Pregnant Mountains – Trustworthy #316
Haegue Yang works with commonplace, mass-produced materials whose aesthetic presence and potential are often overlooked, including space heaters, light bulbs, synthetic straw, Venetian blinds, supply catalogues, and jingle bells. From the detritus of consumerism, she builds fantastical installations that take on anthropomorphic and psychedelic qualities. In her Trustworthy series, Yang inverts the body of security envelopes, dissecting and rearranging their interior pattern and color into kaleidoscopic collages. These mesmerizing works are an oblique reference to the hidden communications and transactions that continuously circle the globe, shaping our world from the shadows.
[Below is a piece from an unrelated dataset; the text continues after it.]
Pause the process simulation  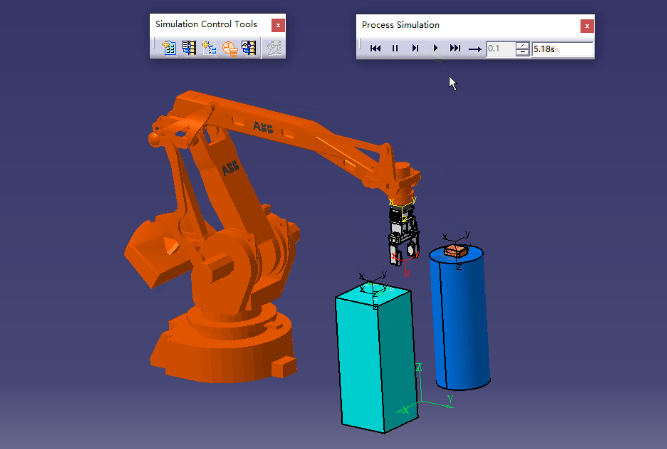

In one incisive act, Yang splits them open and lets their colorful secrets spill out. For Pregnant Mountains - Trustworthy # 316, Yang arranged a grouping of Trustworthy collages into a constellation of twinkling polychrome stars against a field of gold leaf.
About the artist
Haegue Yang b. 1971, Seoul, South Korea
Haegue Yang seeks to communicate without language in a primordial and visual way: often complementing her vocabulary of visual abstraction with sensory experiences that include scent, sound, light and tactility. Combining industrial fabrication and folk craftsmanship, Yang explores the affective power of materials in destabilizing the distinction between the modern and pre-modern. Yang’s unique visual language extends across various media (from paper collage to staged theatre pieces and performative sculptures), and materials (Venetian blinds, clothing racks, synthetic straw, bells and graph paper) that are torn, lacquered, woven, lit and hung. Her artistic explorations stem from material-based concerns, accompanied by philosophical, political and emotionally charged readings of historical events and figures. Her ongoing research is empowered by underlying references to art history, literature and political history, through which she re-interprets some of her recurrent themes: migration, postcolonial diasporas, enforced exile and social mobility. As a result, these pieces link various geopolitical contexts and histories in an attempt to understand and comment on our own time. Yang’s translation from the political and historical into the formal and abstract, demonstrates her conviction that historical narratives can be made comprehensible without being linguistically explanatory or didactic.
Haegue Yang lives and works in Berlin and Seoul.